Accordingly, a region occupied by a plurality of the groove portions are narrowed on the base plate. This increases a degree of freedom in arrangement of a plurality of kinds of groove portions, as compared with a case in which the groove portions do not intersect with each other.

The principles, preferred embodiment and mode of operation of the present invention have been described in the foregoing specification. However, the invention which is intended to be protected is not to be construed as limited to the particular embodiments disclosed. Further, the embodiments described herein are to be regarded as illustrative rather than restrictive. Variations and changes may be made by others, and equivalents employed, without departing from the spirit of the present invention. Accordingly, it is expressly intended that all such variations, changes and equivalents which fall within the spirit and scope of the present invention as defined in the claims, be embraced thereby.

Claims

1. An impeller comprising:

a base plate; and

a shroud including a plurality of blade members fixed to the base plate, wherein

a plurality of the blade members are provided so as to stand and are arranged with intervals in a circumferential direction on a face portion of the shroud, the face portion facing the base plate,

a plurality of groove portions for mounting each of a plurality of the blade members are formed on the base plate, and

a plurality of the groove portions are formed so that each of the blade members of a plurality of kinds of the shrouds different in at least one of arrangement and number of the blade members can be mounted.
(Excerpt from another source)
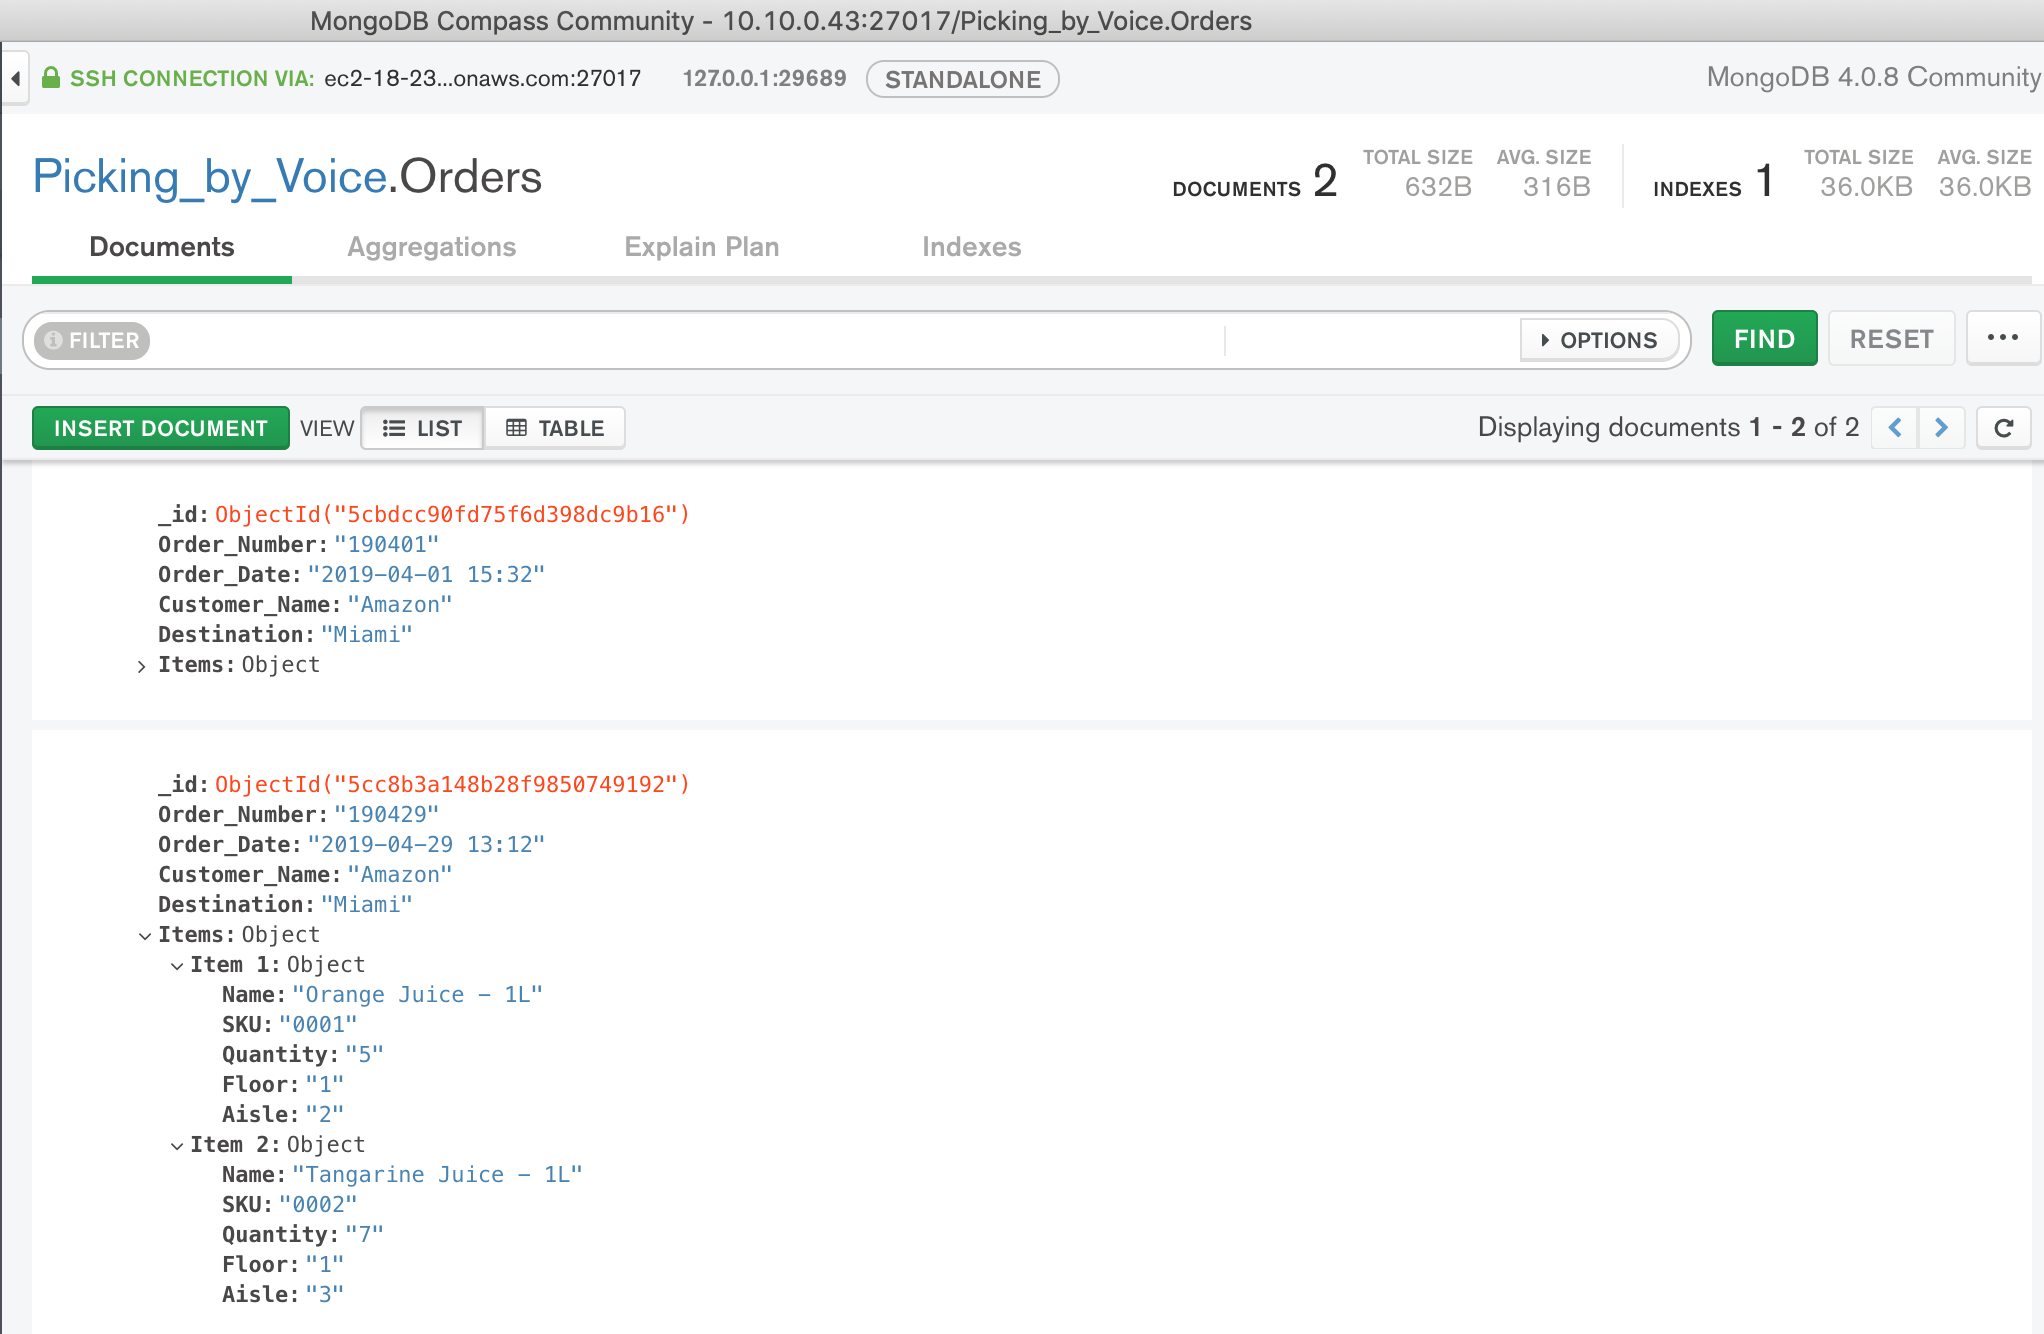Image resolution: width=2044 pixels, height=1334 pixels.
Task: Open the Explain Plan tab
Action: pos(701,247)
2. The impeller according to claim 1, wherein

the base plate includes, as a plurality of the groove portions, first groove portions and second groove portions respectively associated with two kinds of the shrouds in which arrangements of the blade members are different from each other, and,

when blade members applying centrifugal force to fluid in conjunction with a rotation of the base plate in one direction are defined as first blade members, and blade members applying centrifugal force to fluid in conjunction with a rotation of the base plate in a direction opposite to the one direction are defined as second blade members,

the first groove portions are formed at positions to mount each of the first blade members, and the second groove portions are formed at positions to mount each of the second blade members.
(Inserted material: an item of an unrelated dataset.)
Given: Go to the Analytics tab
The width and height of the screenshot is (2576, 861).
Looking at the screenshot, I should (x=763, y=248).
3. The impeller according to claim 1, wherein

the base plate includes, as a plurality of the groove portions, first groove portions and second groove portions respectively associated with two kinds of the shrouds in which arrangements of the blade members are different from each other, and

inclination angles of the first groove portions and the second groove portions relative to a reference line are different from each other, the reference line being a straight line extending outward from a center of the base plate in a radial direction.

4. The impeller according to claim 2, wherein each of the first groove portions and each of the second groove portions are independently formed without intersecting with each other.

5. The impeller according to claim 2, wherein each of the first groove portions and each of the second groove portions are formed with intersecting with each other.

6. The impeller according to claim 3, wherein each of the first groove portions and each of he second groove portions are independently formed without intersecting with each other.

7. The impeller according to claim 3, wherein each of the first groove portions and each of the second groove portions are formed with intersecting with each other.